### Records to process
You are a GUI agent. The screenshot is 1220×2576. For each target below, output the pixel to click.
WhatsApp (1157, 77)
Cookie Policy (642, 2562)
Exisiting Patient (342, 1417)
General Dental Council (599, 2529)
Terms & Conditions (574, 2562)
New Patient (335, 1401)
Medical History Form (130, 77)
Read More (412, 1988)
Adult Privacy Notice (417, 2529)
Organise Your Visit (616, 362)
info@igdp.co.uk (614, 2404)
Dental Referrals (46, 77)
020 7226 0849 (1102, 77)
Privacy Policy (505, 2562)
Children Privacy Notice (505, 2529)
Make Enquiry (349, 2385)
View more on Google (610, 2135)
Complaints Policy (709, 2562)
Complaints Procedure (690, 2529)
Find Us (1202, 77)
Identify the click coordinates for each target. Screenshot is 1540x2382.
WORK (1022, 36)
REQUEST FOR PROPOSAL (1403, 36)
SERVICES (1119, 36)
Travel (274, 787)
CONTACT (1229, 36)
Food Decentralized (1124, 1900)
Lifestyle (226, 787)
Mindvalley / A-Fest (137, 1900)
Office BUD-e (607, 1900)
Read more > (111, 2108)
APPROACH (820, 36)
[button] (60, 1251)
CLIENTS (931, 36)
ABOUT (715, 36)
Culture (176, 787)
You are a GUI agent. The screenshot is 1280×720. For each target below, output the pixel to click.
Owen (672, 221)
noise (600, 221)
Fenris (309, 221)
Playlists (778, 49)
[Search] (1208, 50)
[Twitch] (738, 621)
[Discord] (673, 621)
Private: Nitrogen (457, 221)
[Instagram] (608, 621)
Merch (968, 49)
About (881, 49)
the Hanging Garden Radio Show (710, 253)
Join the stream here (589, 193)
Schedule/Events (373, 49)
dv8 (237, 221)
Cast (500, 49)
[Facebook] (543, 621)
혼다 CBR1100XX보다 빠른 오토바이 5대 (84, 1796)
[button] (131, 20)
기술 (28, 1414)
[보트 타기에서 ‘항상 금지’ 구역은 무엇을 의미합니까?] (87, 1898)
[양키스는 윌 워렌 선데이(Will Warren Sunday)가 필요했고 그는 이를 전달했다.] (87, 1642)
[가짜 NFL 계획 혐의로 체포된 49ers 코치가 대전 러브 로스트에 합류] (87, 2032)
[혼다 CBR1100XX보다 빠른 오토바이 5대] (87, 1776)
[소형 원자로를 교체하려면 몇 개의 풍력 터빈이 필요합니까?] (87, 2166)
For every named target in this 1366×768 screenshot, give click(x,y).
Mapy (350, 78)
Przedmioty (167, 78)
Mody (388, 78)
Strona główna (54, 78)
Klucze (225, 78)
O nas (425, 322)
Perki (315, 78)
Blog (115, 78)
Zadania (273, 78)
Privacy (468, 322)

### What is being asked
Please report how many lines in the listing above contain the word "output", and give nothing but the number.

### Your response
2